**ASSIGNMENT**
Please read the records below and return each line holding the string "computer".

**MATERIAL PROVIDED**
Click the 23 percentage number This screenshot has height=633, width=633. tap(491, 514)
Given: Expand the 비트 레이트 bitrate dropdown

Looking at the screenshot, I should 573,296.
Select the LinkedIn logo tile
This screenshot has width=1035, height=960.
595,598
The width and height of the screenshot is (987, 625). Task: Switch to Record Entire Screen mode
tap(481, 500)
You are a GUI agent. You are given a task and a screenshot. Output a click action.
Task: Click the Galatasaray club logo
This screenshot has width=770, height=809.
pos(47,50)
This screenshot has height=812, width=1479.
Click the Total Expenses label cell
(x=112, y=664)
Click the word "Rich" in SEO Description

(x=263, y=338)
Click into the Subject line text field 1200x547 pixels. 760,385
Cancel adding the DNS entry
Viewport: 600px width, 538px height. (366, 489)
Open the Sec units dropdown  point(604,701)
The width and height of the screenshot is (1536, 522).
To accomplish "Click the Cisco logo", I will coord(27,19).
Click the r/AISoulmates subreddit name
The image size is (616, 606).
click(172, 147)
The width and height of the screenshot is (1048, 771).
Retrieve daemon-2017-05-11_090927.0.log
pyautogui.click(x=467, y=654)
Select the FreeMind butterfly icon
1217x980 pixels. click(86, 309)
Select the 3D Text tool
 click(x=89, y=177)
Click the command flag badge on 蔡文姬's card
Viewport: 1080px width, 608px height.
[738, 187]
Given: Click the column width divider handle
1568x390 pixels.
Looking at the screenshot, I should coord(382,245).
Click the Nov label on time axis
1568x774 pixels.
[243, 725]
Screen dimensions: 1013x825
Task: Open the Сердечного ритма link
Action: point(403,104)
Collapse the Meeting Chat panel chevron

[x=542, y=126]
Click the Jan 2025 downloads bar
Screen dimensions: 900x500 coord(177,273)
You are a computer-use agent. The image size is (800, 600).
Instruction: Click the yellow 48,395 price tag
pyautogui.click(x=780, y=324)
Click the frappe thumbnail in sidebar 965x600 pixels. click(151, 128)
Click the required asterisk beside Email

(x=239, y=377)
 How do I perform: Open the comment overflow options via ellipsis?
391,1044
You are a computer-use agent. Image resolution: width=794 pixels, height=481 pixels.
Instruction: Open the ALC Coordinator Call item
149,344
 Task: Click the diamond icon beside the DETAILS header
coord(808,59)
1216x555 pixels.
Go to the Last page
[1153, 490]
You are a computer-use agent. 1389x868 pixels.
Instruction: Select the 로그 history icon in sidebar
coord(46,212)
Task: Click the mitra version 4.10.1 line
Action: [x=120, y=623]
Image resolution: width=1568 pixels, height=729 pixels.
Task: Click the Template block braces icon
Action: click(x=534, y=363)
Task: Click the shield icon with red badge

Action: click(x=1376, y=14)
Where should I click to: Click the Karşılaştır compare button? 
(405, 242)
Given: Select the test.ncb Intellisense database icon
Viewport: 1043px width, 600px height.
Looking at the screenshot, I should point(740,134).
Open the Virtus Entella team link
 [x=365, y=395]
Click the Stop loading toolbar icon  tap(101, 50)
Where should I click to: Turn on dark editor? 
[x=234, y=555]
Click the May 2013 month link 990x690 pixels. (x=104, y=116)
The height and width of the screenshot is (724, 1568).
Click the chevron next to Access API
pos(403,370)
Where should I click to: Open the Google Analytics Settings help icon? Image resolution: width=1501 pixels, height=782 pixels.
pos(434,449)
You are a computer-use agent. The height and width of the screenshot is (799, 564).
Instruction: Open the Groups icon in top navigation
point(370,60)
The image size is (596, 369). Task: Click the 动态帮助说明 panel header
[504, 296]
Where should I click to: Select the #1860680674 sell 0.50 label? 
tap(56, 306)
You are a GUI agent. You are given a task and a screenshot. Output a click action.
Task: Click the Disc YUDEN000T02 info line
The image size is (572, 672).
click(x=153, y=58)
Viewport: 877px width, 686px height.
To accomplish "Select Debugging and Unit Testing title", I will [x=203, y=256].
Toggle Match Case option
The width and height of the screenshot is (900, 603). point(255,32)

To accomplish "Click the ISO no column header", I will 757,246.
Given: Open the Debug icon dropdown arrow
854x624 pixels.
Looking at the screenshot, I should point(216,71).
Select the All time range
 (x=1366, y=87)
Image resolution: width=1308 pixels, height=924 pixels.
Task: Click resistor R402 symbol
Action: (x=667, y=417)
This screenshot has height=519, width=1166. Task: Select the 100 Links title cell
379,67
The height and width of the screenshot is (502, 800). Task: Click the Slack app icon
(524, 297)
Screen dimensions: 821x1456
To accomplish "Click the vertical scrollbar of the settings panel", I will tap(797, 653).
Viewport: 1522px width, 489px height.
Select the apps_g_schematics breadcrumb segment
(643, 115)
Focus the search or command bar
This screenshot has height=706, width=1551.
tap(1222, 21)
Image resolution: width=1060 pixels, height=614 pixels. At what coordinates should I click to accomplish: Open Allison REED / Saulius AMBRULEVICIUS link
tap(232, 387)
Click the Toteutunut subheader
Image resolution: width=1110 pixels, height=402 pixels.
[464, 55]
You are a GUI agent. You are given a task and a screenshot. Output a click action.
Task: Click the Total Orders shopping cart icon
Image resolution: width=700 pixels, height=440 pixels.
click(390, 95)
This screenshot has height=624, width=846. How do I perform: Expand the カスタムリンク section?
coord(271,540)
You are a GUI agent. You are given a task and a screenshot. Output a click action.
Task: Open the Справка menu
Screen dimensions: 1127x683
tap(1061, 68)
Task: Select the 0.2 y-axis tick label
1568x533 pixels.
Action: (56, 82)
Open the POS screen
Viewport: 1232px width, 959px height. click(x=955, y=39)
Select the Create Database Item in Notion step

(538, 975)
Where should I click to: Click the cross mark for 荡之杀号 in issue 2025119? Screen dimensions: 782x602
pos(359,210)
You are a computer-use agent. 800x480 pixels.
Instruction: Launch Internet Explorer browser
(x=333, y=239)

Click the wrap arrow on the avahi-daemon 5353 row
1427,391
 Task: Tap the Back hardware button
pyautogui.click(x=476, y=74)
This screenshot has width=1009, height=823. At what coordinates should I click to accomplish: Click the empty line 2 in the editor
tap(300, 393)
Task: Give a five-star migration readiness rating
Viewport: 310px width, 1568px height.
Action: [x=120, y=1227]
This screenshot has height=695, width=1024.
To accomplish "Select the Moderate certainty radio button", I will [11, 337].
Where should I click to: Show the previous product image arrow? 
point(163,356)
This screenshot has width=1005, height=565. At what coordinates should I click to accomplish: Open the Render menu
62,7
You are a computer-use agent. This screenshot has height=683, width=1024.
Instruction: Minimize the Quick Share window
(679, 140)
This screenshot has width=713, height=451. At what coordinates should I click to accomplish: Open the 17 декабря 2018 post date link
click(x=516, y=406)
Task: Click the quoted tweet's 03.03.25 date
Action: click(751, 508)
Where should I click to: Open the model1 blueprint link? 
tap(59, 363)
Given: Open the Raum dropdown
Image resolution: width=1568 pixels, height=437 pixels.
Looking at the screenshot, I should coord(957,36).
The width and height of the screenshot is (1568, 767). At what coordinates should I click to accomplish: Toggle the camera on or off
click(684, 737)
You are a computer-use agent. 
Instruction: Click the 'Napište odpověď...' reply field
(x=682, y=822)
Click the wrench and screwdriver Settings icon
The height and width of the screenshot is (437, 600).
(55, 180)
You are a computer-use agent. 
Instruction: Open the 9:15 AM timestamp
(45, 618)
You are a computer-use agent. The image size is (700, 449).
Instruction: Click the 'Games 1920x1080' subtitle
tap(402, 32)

**SOLUTION**
You are a computer-use agent. The image size is (800, 600).
You are a computer-use agent. Image resolution: width=794 pixels, height=481 pixels.
You are a computer-use agent. 1389x868 pixels.
You are a computer-use agent. The height and width of the screenshot is (799, 564).
You are a computer-use agent. 800x480 pixels.
You are a computer-use agent. This screenshot has height=683, width=1024.
You are a computer-use agent. 
You are a computer-use agent. 
You are a computer-use agent. The image size is (700, 449).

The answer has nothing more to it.